Cassandra, DynamoDB, HBase, Hadoop and Big Data in general
In: HBase10 Dec 2010
Distributed counters is an important functionality many distributed databases offer. For an ad network distributed counters are important for many reasons. Real time ad impressions and click data can be used for ad optimization. HBase and Cassandra both support distributed counters.
Ultimately, whatever system you may choose, scaling distributed counters remains a challenge. It boils down to a fundamental problem – atomic updates. At a any given time unit, only one process/thread can update a counter. This counter cannot live on multiple servers at the same time. It has to be updated on one node. Thus, there is no such thing as a true distributed counter! You will always be limited by how many operations a node can execute in a given amount of time.
In spite of being a fundamental problem, there are some simple strategies you can employ to alleviate this problem. In this article I plan to discuss some strategies we used to solve this problem.
Break the counter into multiple counters
First strategy is to break the counter, make it more granular. Let’s say we want to update the ad impressions counter for ad that is being served millions of times across thousands of websites. Here, instead of updating one counter per ad, we can choose to update a counter per ad- website combination. Thus, when you want to find out how many ad impressions were served in any given time interval, you will have to sum up all the website impressions for an ad. This will help in distributing the load. In HBase speak, one ad-website combination can be on one region server and another ad-website combination can be on the other region server. HBase allows you to design your key in such a way that it is easy to do partial key queries.
Let’s say that we employ this strategy to find out that your ad is being served on a huge website (such as cnn.com) where an-ad website combination itself is not enough for a node to handle. What do you do then? You employ In Memory Aggregation.
In Memory Aggregation
In most systems, “Real Time” does not have to be an absolute real time. Let’s say you have a cluster of 40 web servers, and a cluster of 10 HBase nodes. All the 40 nodes are updating counters on 3 region servers. What if you keep these counters in the web server memory, accumulate them for 30 seconds, and then dump the counters to HBase?
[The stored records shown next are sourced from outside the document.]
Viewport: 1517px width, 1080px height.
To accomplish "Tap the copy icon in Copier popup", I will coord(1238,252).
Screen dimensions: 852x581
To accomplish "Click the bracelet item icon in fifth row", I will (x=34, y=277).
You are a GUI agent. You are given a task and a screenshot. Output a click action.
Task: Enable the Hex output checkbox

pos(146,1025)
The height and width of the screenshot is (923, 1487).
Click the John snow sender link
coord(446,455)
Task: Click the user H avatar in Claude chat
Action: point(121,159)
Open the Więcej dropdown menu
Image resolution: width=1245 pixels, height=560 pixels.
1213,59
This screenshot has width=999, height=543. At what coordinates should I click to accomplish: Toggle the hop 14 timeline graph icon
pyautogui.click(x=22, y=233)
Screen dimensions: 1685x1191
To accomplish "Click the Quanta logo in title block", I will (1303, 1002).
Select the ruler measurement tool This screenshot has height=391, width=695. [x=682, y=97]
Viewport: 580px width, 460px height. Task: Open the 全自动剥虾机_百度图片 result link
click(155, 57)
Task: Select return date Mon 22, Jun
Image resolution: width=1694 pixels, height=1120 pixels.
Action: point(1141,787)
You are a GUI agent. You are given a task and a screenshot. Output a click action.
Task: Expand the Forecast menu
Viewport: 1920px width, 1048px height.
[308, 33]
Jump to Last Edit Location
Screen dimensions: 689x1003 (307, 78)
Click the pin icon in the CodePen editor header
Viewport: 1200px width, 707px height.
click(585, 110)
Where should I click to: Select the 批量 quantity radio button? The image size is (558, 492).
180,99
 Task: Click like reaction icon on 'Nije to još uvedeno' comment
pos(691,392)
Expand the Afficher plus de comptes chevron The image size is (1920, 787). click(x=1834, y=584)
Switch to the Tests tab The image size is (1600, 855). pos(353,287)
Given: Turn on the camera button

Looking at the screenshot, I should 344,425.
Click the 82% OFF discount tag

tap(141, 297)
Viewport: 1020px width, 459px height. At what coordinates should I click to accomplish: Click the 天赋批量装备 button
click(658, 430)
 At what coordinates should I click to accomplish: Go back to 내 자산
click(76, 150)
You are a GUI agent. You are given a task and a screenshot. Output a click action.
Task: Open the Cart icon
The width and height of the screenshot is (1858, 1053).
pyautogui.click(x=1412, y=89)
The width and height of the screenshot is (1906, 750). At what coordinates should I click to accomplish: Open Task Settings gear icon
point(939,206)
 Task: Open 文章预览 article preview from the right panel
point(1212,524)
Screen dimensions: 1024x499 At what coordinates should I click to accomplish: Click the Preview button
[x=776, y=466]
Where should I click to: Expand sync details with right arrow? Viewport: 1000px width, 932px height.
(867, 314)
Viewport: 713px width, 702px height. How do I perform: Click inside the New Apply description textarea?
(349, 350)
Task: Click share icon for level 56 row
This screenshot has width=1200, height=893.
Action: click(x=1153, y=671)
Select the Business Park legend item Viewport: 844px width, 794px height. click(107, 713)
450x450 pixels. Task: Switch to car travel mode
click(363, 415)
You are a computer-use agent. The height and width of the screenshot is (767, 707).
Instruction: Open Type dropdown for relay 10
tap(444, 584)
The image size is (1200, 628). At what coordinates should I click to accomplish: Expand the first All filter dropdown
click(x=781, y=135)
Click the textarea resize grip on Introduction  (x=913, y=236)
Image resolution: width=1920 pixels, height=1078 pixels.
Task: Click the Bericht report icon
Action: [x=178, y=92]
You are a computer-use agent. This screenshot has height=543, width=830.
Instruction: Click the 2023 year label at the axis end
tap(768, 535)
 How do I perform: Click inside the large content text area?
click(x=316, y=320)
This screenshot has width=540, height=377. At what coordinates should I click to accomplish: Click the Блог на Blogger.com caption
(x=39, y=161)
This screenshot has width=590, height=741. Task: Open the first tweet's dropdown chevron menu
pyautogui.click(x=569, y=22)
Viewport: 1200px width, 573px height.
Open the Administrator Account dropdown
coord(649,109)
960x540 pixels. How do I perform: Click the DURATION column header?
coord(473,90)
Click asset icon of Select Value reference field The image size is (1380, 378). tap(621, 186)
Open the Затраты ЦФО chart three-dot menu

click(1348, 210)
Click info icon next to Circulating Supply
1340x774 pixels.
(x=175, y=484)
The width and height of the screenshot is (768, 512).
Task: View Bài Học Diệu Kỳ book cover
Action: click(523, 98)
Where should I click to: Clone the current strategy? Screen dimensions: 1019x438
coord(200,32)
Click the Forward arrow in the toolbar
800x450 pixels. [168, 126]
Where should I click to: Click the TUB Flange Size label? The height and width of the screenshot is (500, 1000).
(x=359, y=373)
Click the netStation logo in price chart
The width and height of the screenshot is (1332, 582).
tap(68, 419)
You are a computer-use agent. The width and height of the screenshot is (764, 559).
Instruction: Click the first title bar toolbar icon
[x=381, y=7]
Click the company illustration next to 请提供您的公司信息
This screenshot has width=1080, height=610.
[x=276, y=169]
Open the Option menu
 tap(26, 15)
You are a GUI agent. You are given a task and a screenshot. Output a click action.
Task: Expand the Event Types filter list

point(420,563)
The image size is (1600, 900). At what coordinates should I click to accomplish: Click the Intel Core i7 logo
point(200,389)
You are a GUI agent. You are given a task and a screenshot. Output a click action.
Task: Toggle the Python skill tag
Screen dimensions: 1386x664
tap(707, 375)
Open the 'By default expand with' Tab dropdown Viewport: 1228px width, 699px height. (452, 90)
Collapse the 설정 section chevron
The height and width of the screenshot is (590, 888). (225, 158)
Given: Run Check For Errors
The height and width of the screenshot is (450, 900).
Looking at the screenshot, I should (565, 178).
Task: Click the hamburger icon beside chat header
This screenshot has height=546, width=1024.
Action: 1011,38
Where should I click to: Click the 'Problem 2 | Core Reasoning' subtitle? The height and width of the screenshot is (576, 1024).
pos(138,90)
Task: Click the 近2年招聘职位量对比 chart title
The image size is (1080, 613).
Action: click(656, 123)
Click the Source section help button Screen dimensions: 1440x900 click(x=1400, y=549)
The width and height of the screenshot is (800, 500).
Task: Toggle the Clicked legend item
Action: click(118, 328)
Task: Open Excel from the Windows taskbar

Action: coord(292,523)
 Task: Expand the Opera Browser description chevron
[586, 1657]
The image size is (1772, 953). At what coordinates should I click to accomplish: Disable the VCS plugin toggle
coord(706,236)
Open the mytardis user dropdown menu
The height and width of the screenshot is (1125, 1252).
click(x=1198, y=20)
Thousands of requests to Hbase will immediately reduce to 40 requests per 30 second! That’s a huge reduction in load! Your ability to get real time data will go away, and you will always get 30 seconds delayed data. However, most systems can live with such a delay.
Java offers concept of shared memory; hence it’s easy to do In Memory Aggregation with Java. In Java, each process is handled by a thread in the same JVM process. On other platforms, you must have memcache, or a similar system installed on each of the servers as every request is processed by a separate process (no shared memory exist).
This optimization will take you so far, that you will not have to worry about scaling distributed counters unless your web server farms grows beyond thousands of servers! If that happens, you are in the same league as large companies such as Facebook and Google. In that case you wouldn’t need my advice, you would have some brilliant engineers dedicated to solving all your problems.